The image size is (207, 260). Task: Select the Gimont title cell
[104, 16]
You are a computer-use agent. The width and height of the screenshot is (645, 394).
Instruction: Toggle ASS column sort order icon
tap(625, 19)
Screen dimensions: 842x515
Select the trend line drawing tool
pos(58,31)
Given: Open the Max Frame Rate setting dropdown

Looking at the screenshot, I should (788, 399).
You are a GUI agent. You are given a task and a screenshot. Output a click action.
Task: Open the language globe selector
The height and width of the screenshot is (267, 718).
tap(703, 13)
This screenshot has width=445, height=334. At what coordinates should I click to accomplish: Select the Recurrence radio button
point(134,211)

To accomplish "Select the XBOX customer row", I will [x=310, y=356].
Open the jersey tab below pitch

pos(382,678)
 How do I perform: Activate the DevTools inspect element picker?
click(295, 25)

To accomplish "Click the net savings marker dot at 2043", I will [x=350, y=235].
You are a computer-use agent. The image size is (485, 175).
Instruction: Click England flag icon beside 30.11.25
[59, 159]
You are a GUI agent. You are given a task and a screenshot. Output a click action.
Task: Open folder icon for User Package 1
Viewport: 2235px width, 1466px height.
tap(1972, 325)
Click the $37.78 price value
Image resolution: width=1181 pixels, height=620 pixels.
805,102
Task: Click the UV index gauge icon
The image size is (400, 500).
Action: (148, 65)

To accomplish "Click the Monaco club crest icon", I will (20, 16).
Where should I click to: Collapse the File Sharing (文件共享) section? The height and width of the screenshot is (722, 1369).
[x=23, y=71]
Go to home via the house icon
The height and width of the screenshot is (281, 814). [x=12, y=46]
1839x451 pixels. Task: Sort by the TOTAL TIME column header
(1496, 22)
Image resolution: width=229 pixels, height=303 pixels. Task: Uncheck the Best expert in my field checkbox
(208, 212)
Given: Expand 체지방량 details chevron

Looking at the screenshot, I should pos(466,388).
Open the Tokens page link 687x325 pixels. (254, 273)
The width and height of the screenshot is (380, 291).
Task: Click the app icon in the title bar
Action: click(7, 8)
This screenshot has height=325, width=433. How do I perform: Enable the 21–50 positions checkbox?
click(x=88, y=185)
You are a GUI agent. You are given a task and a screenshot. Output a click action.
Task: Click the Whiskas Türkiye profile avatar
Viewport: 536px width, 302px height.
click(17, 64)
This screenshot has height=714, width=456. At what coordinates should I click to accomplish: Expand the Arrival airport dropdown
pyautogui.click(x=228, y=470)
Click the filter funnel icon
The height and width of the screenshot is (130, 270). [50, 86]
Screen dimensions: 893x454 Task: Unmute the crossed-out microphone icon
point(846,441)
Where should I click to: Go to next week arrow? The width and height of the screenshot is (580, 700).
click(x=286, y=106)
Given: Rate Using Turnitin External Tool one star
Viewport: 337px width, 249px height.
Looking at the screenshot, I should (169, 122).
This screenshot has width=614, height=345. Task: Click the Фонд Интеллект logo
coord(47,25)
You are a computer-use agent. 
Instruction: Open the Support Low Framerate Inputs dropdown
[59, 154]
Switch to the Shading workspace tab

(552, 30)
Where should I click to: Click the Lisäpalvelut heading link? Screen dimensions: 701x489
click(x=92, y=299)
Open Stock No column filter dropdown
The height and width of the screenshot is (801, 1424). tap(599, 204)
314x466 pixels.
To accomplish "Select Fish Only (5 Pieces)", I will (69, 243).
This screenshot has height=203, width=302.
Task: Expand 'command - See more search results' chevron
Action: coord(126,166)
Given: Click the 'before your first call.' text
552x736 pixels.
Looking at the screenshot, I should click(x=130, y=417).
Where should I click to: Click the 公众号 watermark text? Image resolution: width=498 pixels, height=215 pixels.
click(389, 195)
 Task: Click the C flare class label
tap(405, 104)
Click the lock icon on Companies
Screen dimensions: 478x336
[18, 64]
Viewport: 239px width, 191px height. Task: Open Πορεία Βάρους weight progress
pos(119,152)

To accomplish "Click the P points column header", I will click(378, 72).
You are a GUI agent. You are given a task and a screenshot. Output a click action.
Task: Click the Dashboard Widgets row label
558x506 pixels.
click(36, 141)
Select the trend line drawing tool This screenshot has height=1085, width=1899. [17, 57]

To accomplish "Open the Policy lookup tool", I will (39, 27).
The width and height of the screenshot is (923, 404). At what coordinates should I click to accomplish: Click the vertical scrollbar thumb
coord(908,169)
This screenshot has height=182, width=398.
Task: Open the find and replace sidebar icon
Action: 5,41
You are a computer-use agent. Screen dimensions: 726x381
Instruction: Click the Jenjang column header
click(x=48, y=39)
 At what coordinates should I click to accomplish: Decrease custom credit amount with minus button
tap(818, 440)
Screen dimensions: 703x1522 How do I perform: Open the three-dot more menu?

━━━━━━━━━━━━━━━━━━━━━━━━━━━━━━

● **WHAT YOU WILL DO**
Write out all of the material above again, word for word, with no changes.

● **TASK SOLUTION**
The image size is (207, 260). Task: Select the Gimont title cell
[104, 16]
You are a computer-use agent. The width and height of the screenshot is (645, 394).
Instruction: Toggle ASS column sort order icon
tap(625, 19)
Screen dimensions: 842x515
Select the trend line drawing tool
pos(58,31)
Given: Open the Max Frame Rate setting dropdown

Looking at the screenshot, I should (788, 399).
You are a GUI agent. You are given a task and a screenshot. Output a click action.
Task: Open the language globe selector
The height and width of the screenshot is (267, 718).
tap(703, 13)
This screenshot has width=445, height=334. At what coordinates should I click to accomplish: Select the Recurrence radio button
point(134,211)

To accomplish "Select the XBOX customer row", I will [x=310, y=356].
Open the jersey tab below pitch

pos(382,678)
 How do I perform: Activate the DevTools inspect element picker?
click(295, 25)

To accomplish "Click the net savings marker dot at 2043", I will [x=350, y=235].
You are a computer-use agent. The image size is (485, 175).
Instruction: Click England flag icon beside 30.11.25
[59, 159]
You are a GUI agent. You are given a task and a screenshot. Output a click action.
Task: Open folder icon for User Package 1
Viewport: 2235px width, 1466px height.
tap(1972, 325)
Click the $37.78 price value
Image resolution: width=1181 pixels, height=620 pixels.
805,102
Task: Click the UV index gauge icon
The image size is (400, 500).
Action: (148, 65)

To accomplish "Click the Monaco club crest icon", I will (20, 16).
Where should I click to: Collapse the File Sharing (文件共享) section? The height and width of the screenshot is (722, 1369).
[x=23, y=71]
Go to home via the house icon
The height and width of the screenshot is (281, 814). [x=12, y=46]
1839x451 pixels. Task: Sort by the TOTAL TIME column header
(1496, 22)
Image resolution: width=229 pixels, height=303 pixels. Task: Uncheck the Best expert in my field checkbox
(208, 212)
Given: Expand 체지방량 details chevron

Looking at the screenshot, I should pos(466,388).
Open the Tokens page link 687x325 pixels. (254, 273)
The width and height of the screenshot is (380, 291).
Task: Click the app icon in the title bar
Action: click(7, 8)
This screenshot has height=325, width=433. How do I perform: Enable the 21–50 positions checkbox?
click(x=88, y=185)
You are a GUI agent. You are given a task and a screenshot. Output a click action.
Task: Click the Whiskas Türkiye profile avatar
Viewport: 536px width, 302px height.
click(17, 64)
This screenshot has height=714, width=456. At what coordinates should I click to accomplish: Expand the Arrival airport dropdown
pyautogui.click(x=228, y=470)
Click the filter funnel icon
The height and width of the screenshot is (130, 270). [50, 86]
Screen dimensions: 893x454 Task: Unmute the crossed-out microphone icon
point(846,441)
Where should I click to: Go to next week arrow? The width and height of the screenshot is (580, 700).
click(x=286, y=106)
Given: Rate Using Turnitin External Tool one star
Viewport: 337px width, 249px height.
Looking at the screenshot, I should (169, 122).
This screenshot has width=614, height=345. Task: Click the Фонд Интеллект logo
coord(47,25)
You are a computer-use agent. 
Instruction: Open the Support Low Framerate Inputs dropdown
[59, 154]
Switch to the Shading workspace tab

(552, 30)
Where should I click to: Click the Lisäpalvelut heading link? Screen dimensions: 701x489
click(x=92, y=299)
Open Stock No column filter dropdown
The height and width of the screenshot is (801, 1424). tap(599, 204)
314x466 pixels.
To accomplish "Select Fish Only (5 Pieces)", I will (69, 243).
This screenshot has height=203, width=302.
Task: Expand 'command - See more search results' chevron
Action: coord(126,166)
Given: Click the 'before your first call.' text
552x736 pixels.
Looking at the screenshot, I should click(x=130, y=417).
Where should I click to: Click the 公众号 watermark text? Image resolution: width=498 pixels, height=215 pixels.
click(389, 195)
 Task: Click the C flare class label
tap(405, 104)
Click the lock icon on Companies
Screen dimensions: 478x336
[18, 64]
Viewport: 239px width, 191px height. Task: Open Πορεία Βάρους weight progress
pos(119,152)

To accomplish "Click the P points column header", I will click(378, 72).
You are a GUI agent. You are given a task and a screenshot. Output a click action.
Task: Click the Dashboard Widgets row label
558x506 pixels.
click(36, 141)
Select the trend line drawing tool This screenshot has height=1085, width=1899. [17, 57]

To accomplish "Open the Policy lookup tool", I will (39, 27).
The width and height of the screenshot is (923, 404). At what coordinates should I click to accomplish: Click the vertical scrollbar thumb
coord(908,169)
This screenshot has height=182, width=398.
Task: Open the find and replace sidebar icon
Action: 5,41
You are a computer-use agent. Screen dimensions: 726x381
Instruction: Click the Jenjang column header
click(x=48, y=39)
 At what coordinates should I click to accomplish: Decrease custom credit amount with minus button
tap(818, 440)
Screen dimensions: 703x1522 How do I perform: Open the three-dot more menu?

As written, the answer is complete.